→ THE DATA
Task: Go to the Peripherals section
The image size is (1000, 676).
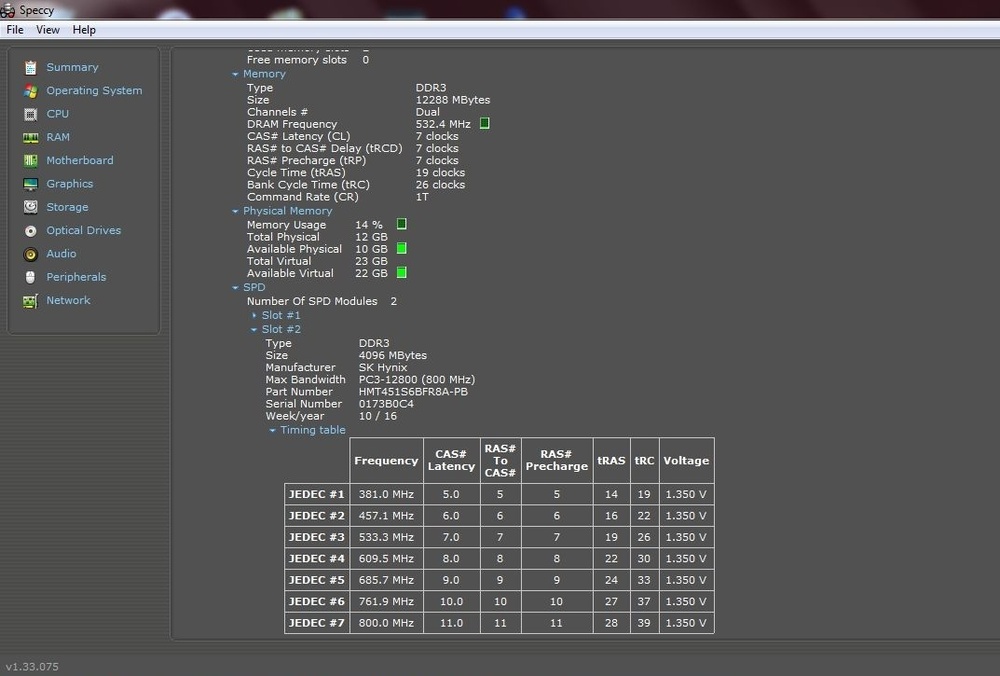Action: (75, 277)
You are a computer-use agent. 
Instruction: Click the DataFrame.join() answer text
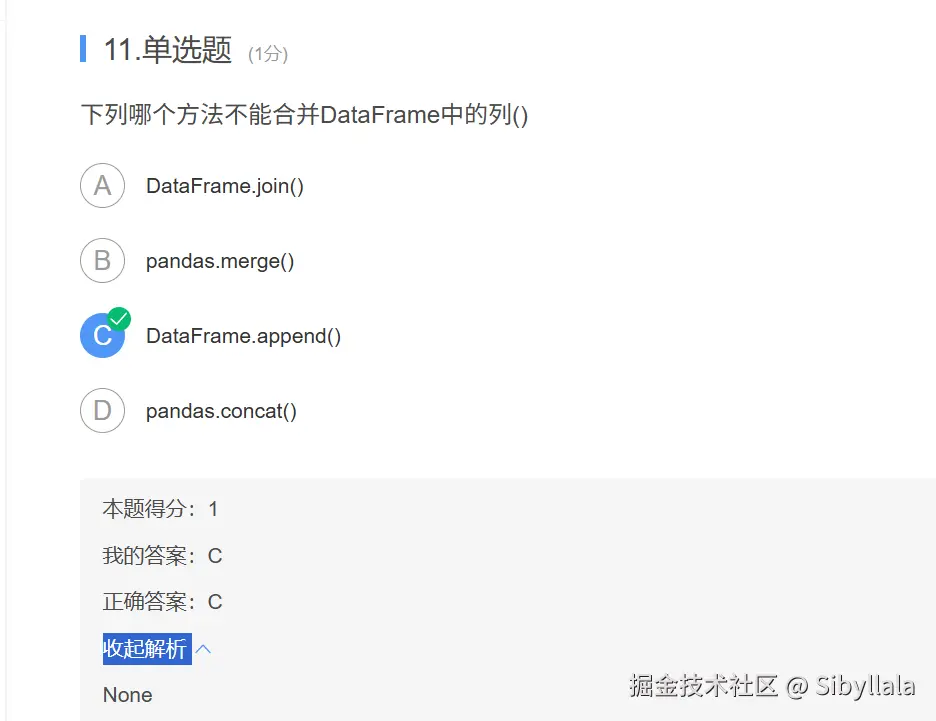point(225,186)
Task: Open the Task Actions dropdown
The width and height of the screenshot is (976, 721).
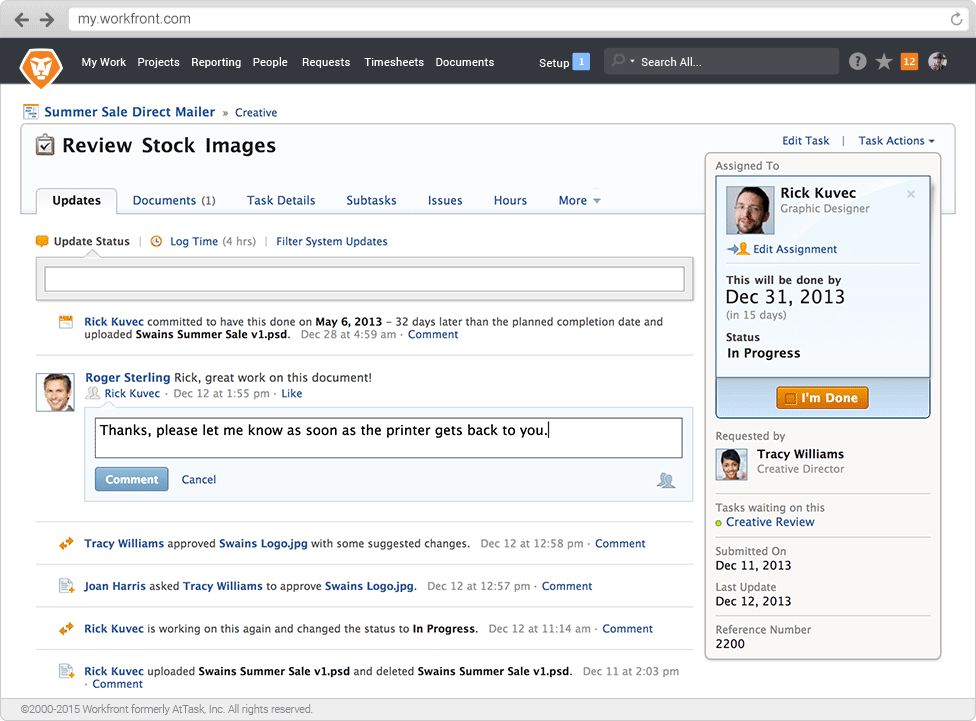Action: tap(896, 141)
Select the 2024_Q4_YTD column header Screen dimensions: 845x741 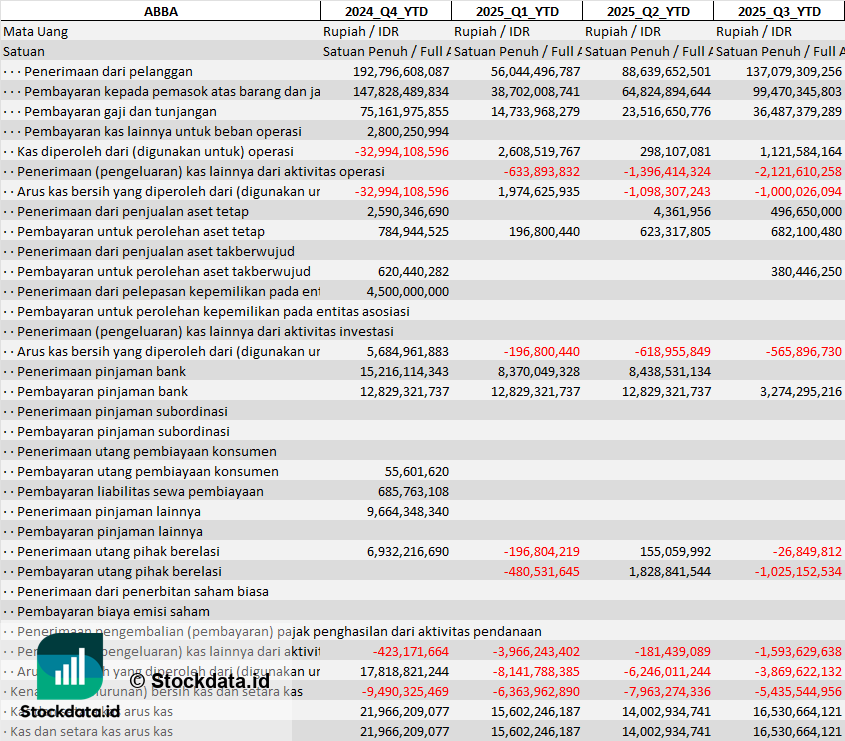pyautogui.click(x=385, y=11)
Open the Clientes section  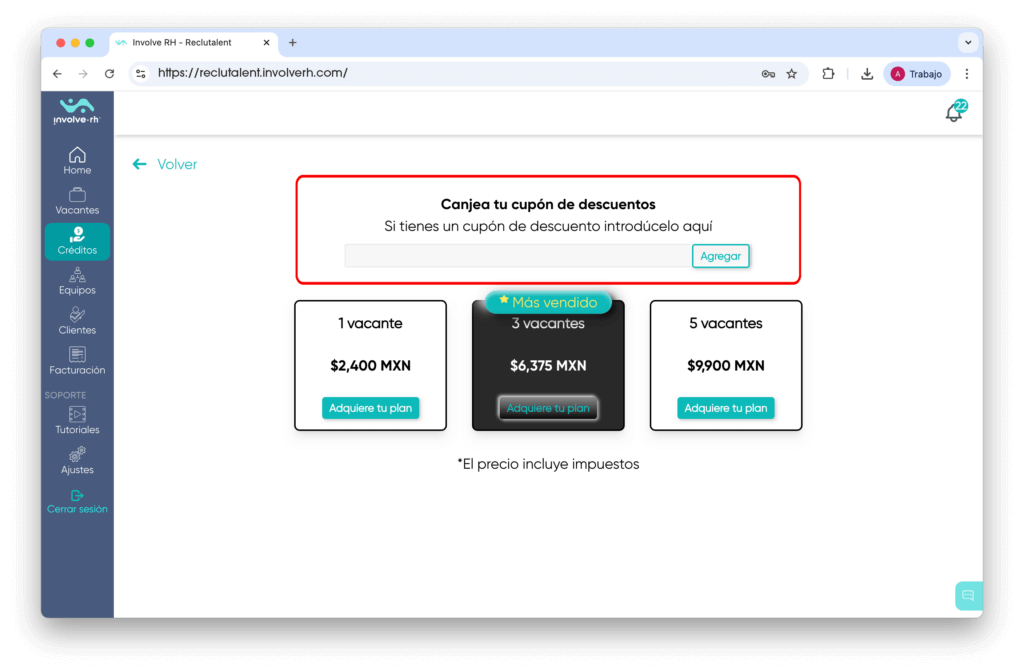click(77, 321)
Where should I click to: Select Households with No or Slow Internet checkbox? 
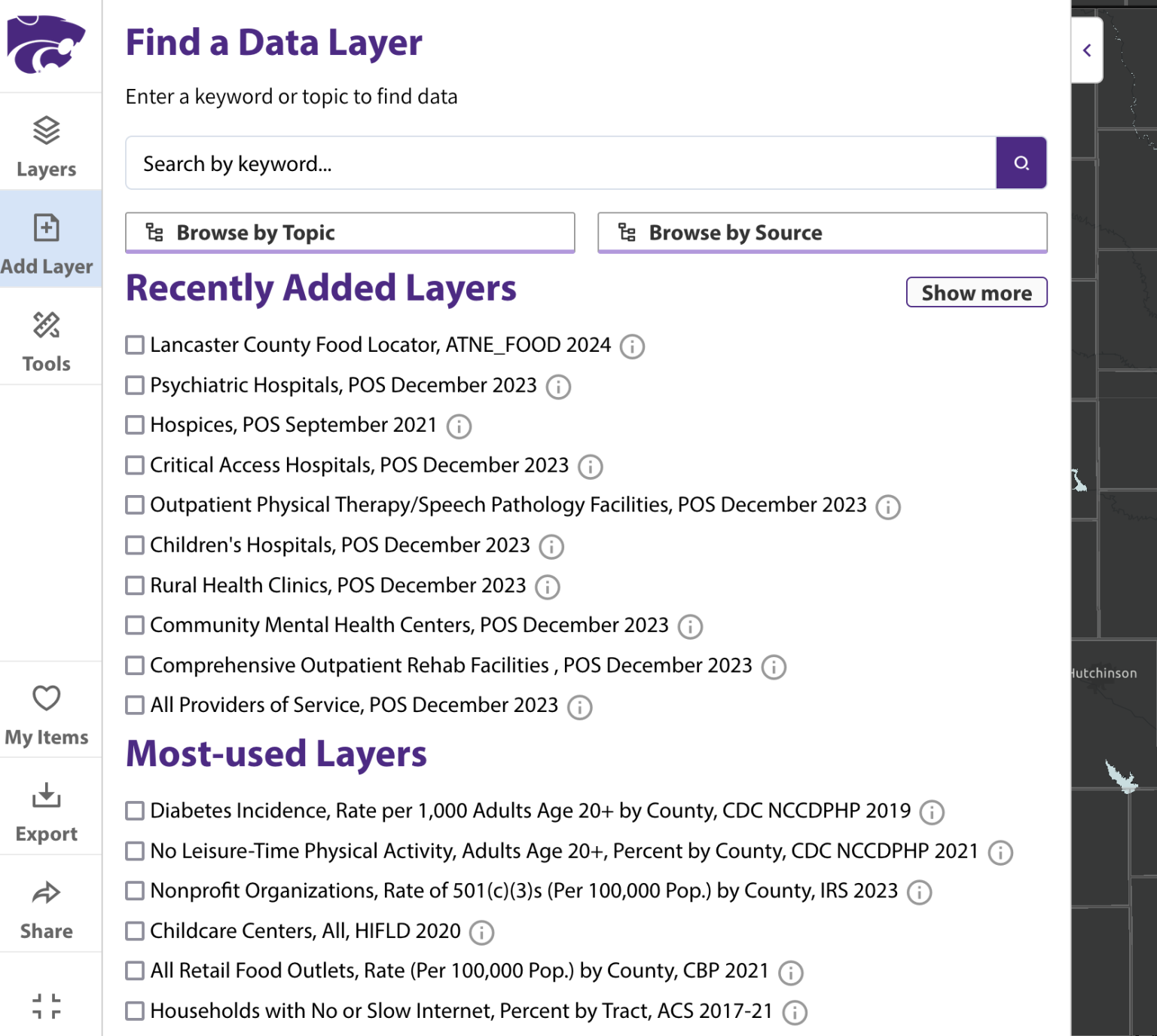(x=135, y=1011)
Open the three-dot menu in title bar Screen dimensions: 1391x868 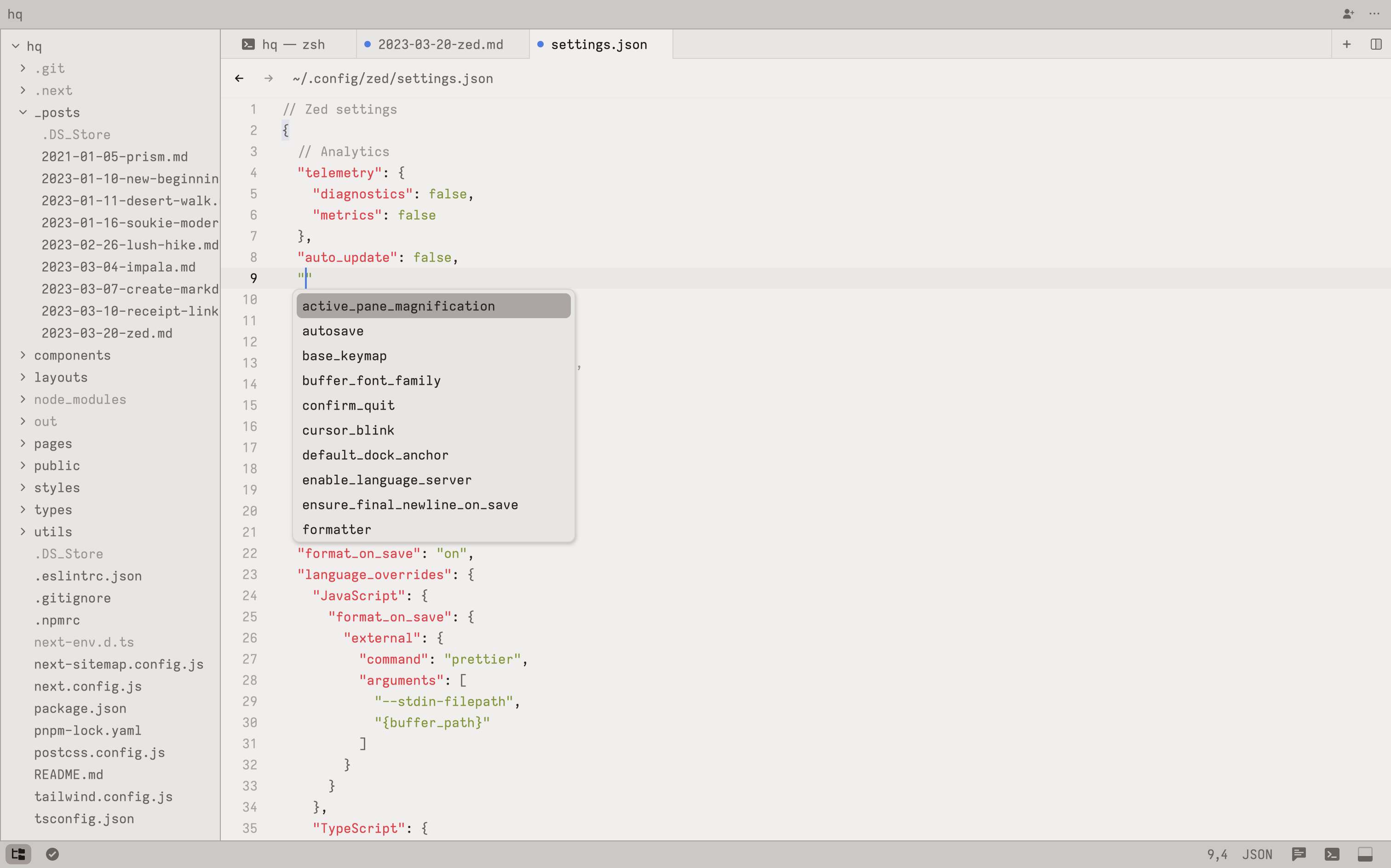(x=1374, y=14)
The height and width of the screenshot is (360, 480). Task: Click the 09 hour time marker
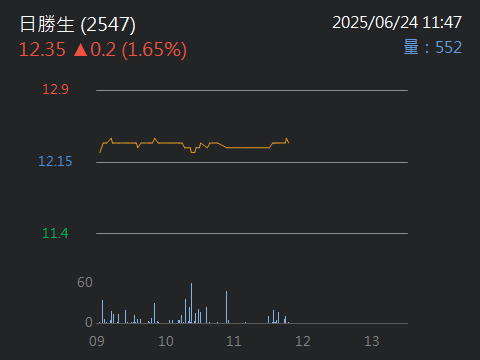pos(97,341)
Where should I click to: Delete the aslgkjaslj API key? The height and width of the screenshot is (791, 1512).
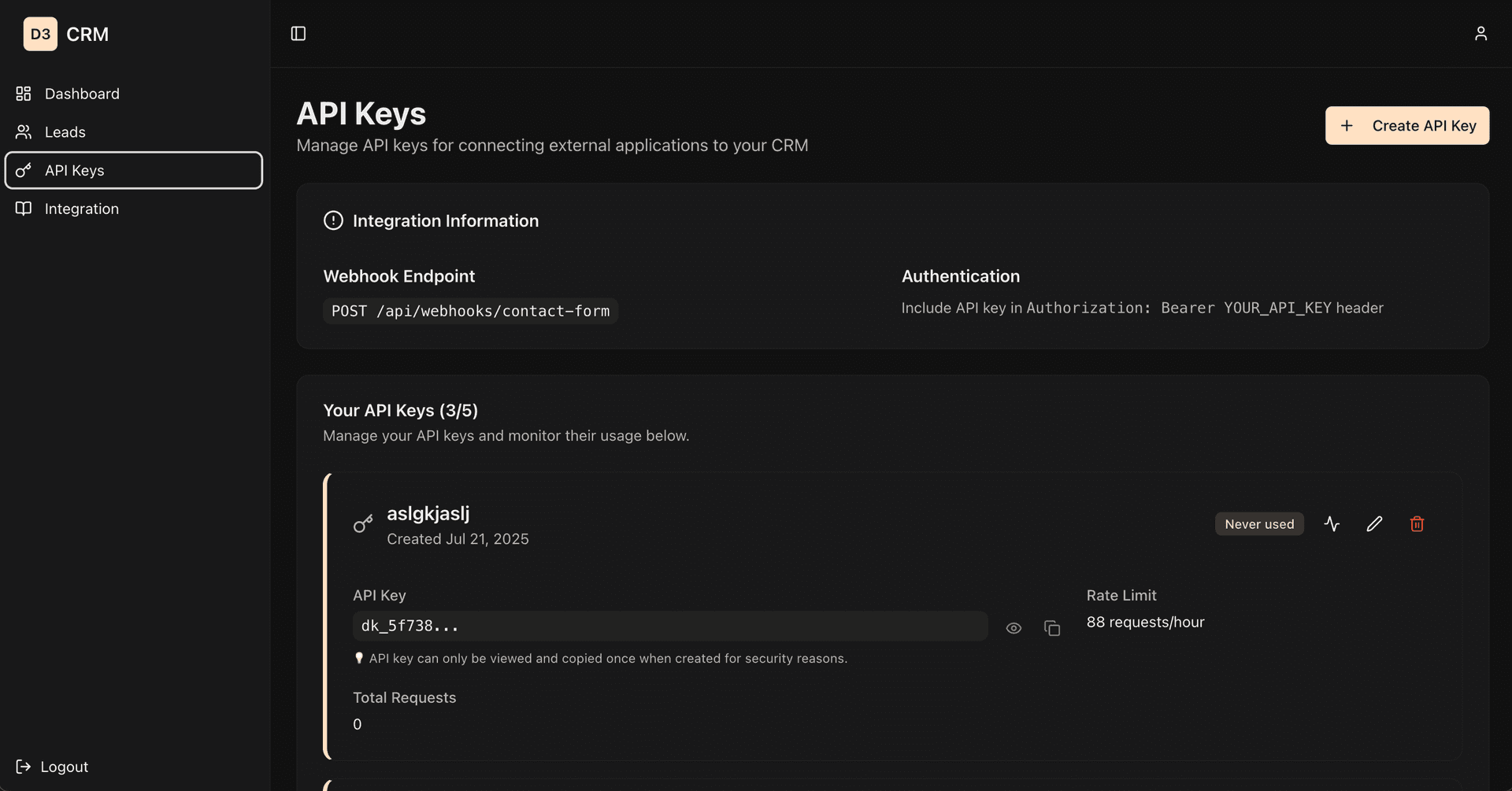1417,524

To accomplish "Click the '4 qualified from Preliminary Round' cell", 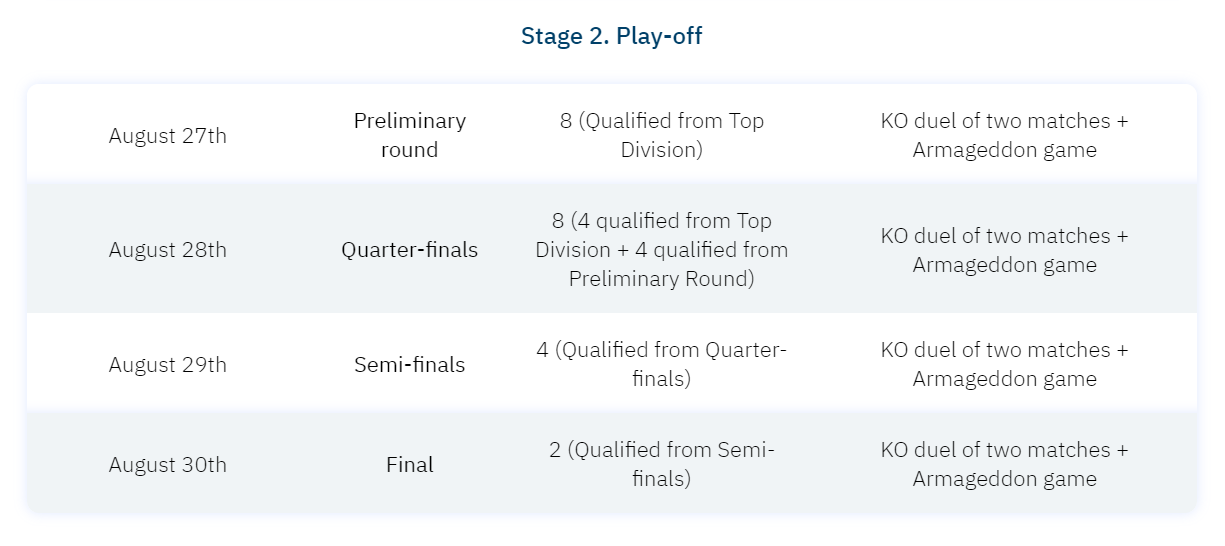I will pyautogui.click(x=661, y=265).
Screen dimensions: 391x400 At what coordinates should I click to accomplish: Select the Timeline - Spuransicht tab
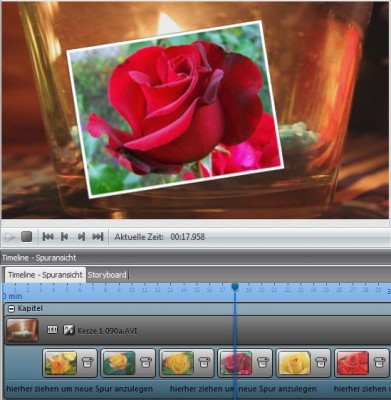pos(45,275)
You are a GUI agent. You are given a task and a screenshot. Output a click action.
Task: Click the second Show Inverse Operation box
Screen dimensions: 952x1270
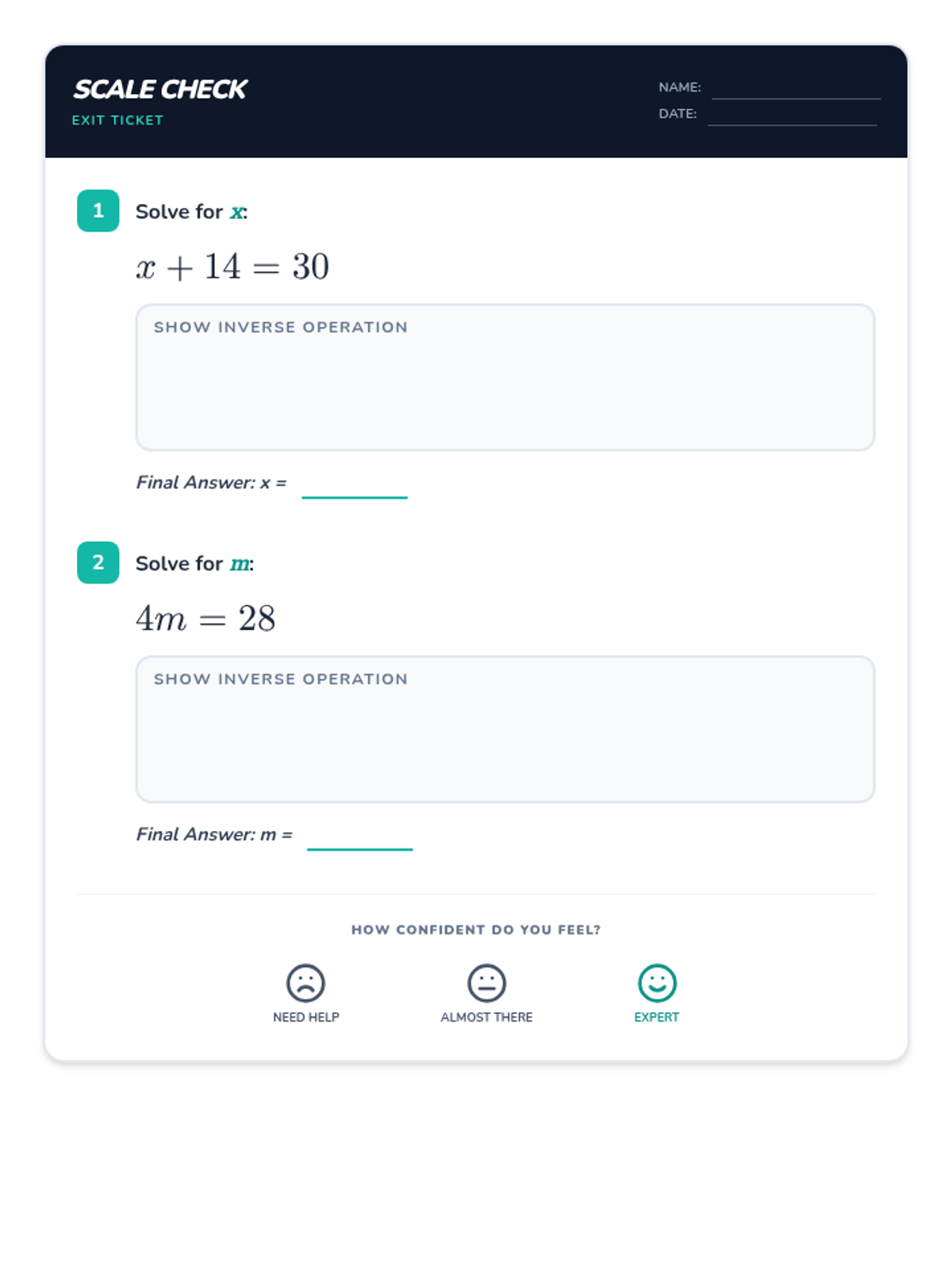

→ HOW TO COMPLETE THIS TASK
Starting at the line that holds "Task: Click the second", copy each line exactly through the end of the material above, keeping both ends and dropping the pictures.

→ TASK RESULT
Task: Click the second Show Inverse Operation box
Screen dimensions: 952x1270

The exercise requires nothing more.